I wrote a complete solution that uses recursion and does it off space key. Even though the original question was asking about how to do it off of only the title, I thought I'd show how it would all work in a single, compact script.
This script will iterate through an entire space, given its space key, and then print out the title of every page and child page.
import json
import requests
import builtins
class list(list):
def __init__(self, *args):
super().__init__(args)
def print(self):
for i in self:
print(f"{i}")
def append_unique(self, item):
if item not in self:
self.append(item)
class Requests:
def __init__(self, requests_username, requests_secret_file_name, requests_url_root):
self.session = requests.Session()
self.session.auth = (requests_username, self.load_password(requests_secret_file_name))
self.url_root = requests_url_root
@staticmethod
def load_password(file_name):
with open(f"{file_name}") as f: contents = f.read()
return contents
def get_top_level_space_content(self, space_key):
url = f"{self.url_root}/rest/api/content?spaceKey={space_key}"

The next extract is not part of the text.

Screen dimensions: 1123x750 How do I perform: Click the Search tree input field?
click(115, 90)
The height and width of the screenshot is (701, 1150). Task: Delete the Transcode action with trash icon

response = self.session.get(url)
return str(response.text)
class Parser:
def __init__(self, parser_requests):
self.page_names = list()
self.page_ids = list()
self.parser_requests = parser_requests
def extract_list_of_page_ids(self, content):
as_json = json.loads(content)
content_list = dict(as_json).get('results')
if content_list is None:
return
for c_l in content_list:
if c_l.get('type') == 'page':
self.page_titles.append_unique(c_l.get("title"))
self.page_ids.append_unique(c_l.get("id"))
self.extract_list_of_page_ids(
self.parser_requests.session.get(f'{requests.url_root}/rest/api/content/search?cql=parent='
f'{c_l.get("id")}').text)
return
if __name__ == "__main__":
# I wrote this with a .gitignore that ignores *.secret files
# I recommend using an access token and not a password
username, secret_file_name, url_root = "username", \
"file_containing_password.secret", \
"https://confluence-wiki-root.com"
requests = Requests(username, secret_file_name, url_root)
parser = Parser(requests)
space_content = parser.parser_requests.get_top_level_space_content("SPACE-KEY")
parser.extract_list_of_page_ids(space_content)
parser.page_names.print()
- NOTE 1: Works with on-prem Confluence 7.7.4
- NOTE 2: I will be the first to admit, it's not the fastest thing I've ever written, but it was a first pass. Maybe I can optimize later.